AI Systems · 2026-05-24
AI Integration
Over the last few years, I’ve been integrating large language models into practical workflows involving data processing, malware remediation, static-site publishing, and technical content generation. Most of this work is less about replacing people and more about using language models as external processing nodes inside systems that still require human review, architectural oversight, and operational accountability.
The goal is usually not autonomy, but leverage. In practice, that means reducing repetitive cognitive overhead while preserving visibility into what the system is actually doing.
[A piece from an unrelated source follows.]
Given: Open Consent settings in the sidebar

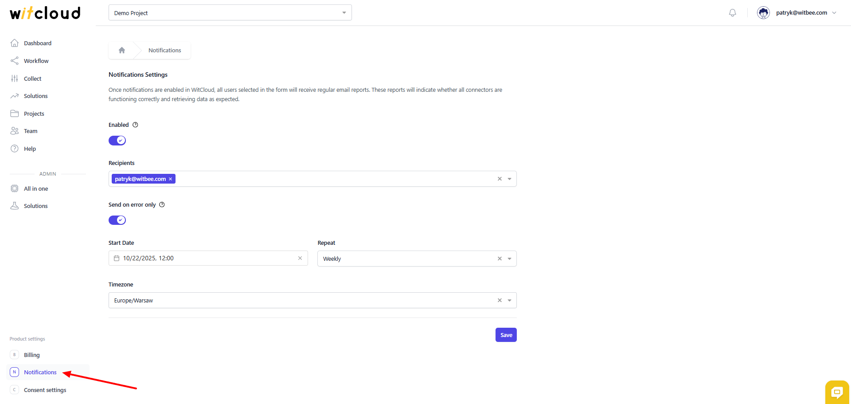Looking at the screenshot, I should tap(45, 390).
A useful AI workflow still needs clear ownership, bounded tasks, review layers, and somebody responsible for the outcome when the output is wrong.
Recent work has included malware remediation tooling for WordPress environments, synthetic data generation for workflow testing, automated publishing pipelines, multi-model review structures, and architecture work related to Finding Your Neighborhood (FYN), a privacy-oriented static discovery model built on GitHub Pages.
One area that became increasingly important operationally was drift detection. Language models are very good at generating plausible output. Plausible is not the same thing as correct. In long-context workflows, especially ones involving multiple review passes or architectural reasoning, systems need constraints around them: bounded responsibilities, review checkpoints, and explicit verification before implementation.
One successful workflow involved reviewing changes in a major WordPress release across multiple AI context windows to identify likely impacts to existing build pipelines, plugin behavior, implementation concerns, and upgrade risks. The resulting notes were distilled into technical review summaries and leadership-facing guidance for future development estimates.
Failures were equally useful. During one long-context experiment, an additional reasoning model introduced hallucinated analysis while the primary review contexts were unavailable. The issue became obvious once the other review nodes returned and the outputs were compared against earlier assumptions. That entire section of work was discarded and rebuilt.
The operational lesson mattered more than the failure itself: plausibility is not verification, and distributed review becomes most valuable when systems begin drifting confidently in the wrong direction.
Those experiences changed how I approach implementation work generally. I prefer systems that remain inspectable months later, fail safely, minimize unnecessary infrastructure complexity, and preserve human visibility into behavior. AI works best for me when it augments synthesis, summarization, exploratory ideation, documentation, review support, and pattern recognition while humans remain responsible for judgment, prioritization, ethics, and consequences.
Current projects continue to focus on practical integration instead of hype: lightweight systems that are resilient, understandable, and operationally useful without requiring opaque automation or oversized infrastructure.